Real-Time ML Inference: Serving Models at Scale

The Real-Time Inference Challenge

While training machine learning models can take hours or days, production inference often requires sub-second responses—sometimes sub-100ms. Real-time ML powers recommendation engines, fraud detection, dynamic pricing, and personalization systems where every millisecond of latency impacts user experience and business outcomes.

Building production inference systems that serve millions of predictions per day with consistent low latency requires careful architecture design, model optimization, and infrastructure engineering.
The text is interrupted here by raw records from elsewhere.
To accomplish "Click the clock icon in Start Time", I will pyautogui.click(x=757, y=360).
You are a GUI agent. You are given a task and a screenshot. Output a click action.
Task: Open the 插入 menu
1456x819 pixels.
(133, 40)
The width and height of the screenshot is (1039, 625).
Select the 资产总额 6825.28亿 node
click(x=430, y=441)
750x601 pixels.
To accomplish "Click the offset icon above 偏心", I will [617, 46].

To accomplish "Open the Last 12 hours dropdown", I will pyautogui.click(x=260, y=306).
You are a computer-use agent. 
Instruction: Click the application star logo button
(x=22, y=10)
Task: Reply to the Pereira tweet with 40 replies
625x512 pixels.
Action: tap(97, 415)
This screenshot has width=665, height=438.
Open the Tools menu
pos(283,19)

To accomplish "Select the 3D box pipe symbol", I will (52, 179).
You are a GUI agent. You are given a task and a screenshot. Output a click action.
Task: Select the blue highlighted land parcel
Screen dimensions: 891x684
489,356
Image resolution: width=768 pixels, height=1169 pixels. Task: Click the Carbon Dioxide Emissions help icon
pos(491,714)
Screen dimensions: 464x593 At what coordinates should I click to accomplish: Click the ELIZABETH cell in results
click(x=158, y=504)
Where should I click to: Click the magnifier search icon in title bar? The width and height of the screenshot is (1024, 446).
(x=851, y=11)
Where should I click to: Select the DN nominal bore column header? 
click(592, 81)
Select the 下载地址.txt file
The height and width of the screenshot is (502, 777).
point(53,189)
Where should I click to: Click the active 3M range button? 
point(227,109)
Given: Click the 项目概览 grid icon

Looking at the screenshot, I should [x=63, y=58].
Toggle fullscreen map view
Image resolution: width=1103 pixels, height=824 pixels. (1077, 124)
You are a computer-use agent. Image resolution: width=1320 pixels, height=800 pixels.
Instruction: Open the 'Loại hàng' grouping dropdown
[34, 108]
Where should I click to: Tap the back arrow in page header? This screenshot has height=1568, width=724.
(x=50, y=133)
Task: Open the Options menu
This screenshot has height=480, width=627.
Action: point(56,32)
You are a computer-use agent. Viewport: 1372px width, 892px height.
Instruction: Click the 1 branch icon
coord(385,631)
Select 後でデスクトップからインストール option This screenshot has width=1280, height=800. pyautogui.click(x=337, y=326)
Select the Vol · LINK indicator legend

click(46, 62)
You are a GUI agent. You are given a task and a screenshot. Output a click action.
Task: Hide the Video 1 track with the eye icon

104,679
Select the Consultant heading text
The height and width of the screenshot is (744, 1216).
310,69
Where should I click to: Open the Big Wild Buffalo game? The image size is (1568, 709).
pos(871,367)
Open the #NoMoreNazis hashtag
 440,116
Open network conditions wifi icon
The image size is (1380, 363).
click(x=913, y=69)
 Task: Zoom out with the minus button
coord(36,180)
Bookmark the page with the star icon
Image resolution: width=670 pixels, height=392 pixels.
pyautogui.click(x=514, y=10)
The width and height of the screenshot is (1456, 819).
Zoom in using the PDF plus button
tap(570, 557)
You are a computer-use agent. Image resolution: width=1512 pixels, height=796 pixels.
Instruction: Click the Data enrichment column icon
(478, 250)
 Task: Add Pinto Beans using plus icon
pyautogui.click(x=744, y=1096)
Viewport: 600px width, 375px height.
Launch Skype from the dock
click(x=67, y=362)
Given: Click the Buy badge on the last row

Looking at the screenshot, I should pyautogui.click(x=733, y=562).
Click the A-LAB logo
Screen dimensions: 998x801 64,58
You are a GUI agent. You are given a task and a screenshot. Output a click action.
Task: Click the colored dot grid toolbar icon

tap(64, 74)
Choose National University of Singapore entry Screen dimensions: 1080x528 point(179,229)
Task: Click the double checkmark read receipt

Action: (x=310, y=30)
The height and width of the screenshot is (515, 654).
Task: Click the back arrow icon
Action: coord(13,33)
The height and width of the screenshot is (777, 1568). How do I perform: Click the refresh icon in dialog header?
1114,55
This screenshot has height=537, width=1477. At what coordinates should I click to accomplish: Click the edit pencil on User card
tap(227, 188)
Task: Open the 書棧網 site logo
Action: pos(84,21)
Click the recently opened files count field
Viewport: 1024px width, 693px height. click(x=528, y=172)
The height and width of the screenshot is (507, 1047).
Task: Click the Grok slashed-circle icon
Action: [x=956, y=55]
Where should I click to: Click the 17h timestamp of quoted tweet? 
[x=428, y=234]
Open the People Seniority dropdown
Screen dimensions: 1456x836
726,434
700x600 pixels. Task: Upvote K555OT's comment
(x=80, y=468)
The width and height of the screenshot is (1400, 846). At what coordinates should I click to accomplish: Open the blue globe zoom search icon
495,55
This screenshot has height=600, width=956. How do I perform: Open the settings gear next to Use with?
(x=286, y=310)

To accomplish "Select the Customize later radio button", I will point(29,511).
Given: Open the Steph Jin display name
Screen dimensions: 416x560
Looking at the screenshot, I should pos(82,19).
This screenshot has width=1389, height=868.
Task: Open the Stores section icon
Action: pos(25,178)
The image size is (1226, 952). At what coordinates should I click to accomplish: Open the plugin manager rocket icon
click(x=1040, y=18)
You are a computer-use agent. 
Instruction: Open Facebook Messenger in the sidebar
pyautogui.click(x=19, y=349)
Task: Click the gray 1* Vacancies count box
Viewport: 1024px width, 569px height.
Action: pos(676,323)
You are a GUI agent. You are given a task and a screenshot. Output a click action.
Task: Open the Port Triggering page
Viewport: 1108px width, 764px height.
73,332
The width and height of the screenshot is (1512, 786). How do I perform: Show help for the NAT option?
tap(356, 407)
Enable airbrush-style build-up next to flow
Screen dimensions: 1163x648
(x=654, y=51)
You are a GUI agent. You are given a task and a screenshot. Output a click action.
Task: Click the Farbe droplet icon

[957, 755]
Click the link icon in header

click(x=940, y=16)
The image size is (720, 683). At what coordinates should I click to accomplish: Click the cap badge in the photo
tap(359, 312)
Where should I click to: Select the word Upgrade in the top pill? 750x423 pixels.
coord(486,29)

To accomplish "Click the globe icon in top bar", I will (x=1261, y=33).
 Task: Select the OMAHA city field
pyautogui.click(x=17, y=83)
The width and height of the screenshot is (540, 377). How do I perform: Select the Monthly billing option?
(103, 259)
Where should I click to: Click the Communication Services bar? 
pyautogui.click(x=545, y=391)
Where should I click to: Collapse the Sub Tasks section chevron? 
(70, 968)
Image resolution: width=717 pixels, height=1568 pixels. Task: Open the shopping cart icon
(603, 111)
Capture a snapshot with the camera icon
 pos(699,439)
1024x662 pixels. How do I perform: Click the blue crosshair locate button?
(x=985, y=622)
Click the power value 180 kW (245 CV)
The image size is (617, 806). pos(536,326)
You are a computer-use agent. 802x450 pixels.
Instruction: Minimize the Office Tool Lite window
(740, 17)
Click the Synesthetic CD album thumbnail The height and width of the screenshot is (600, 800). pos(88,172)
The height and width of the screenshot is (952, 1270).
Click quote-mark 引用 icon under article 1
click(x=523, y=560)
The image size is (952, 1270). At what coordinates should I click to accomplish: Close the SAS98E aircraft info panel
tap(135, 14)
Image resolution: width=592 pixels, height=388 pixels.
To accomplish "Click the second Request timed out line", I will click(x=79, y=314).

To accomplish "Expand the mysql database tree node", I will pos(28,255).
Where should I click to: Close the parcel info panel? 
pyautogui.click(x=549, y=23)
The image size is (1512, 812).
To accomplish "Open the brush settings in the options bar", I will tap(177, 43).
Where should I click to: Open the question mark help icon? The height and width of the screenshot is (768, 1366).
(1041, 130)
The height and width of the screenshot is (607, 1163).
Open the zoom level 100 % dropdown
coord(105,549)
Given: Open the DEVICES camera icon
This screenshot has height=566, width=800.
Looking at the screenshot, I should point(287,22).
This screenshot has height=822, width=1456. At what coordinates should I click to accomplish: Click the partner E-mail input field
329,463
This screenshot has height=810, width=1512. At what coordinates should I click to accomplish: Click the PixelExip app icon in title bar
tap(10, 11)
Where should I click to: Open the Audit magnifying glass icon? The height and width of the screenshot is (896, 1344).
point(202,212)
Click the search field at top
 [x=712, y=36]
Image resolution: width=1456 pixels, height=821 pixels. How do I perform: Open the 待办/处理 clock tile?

Latency Requirements by Use Case

Latency Tiers

Ultra-Low Latency (< 10ms)

Ad bidding and serving
High-frequency trading signals
Real-time fraud detection (payment processing)
Game AI decisions

Low Latency (10-100ms)

E-commerce product recommendations
Search result ranking
Chatbot responses
Content personalization

Interactive (100-500ms)

Credit scoring
Risk assessment
Lead scoring
Dynamic pricing

Batch-Friendly (> 500ms)

Email campaign targeting
Churn prediction
Customer segmentation updates
Long-form content generation

Model Optimization for Inference

1. Model Quantization

Reduce Model Precision

Convert 32-bit floating point to 8-bit integers:

import tensorflow as tf

# Convert TensorFlow model to TFLite with quantization
converter = tf.lite.TFLiteConverter.from_keras_model(model)
converter.optimizations = [tf.lite.Optimize.DEFAULT]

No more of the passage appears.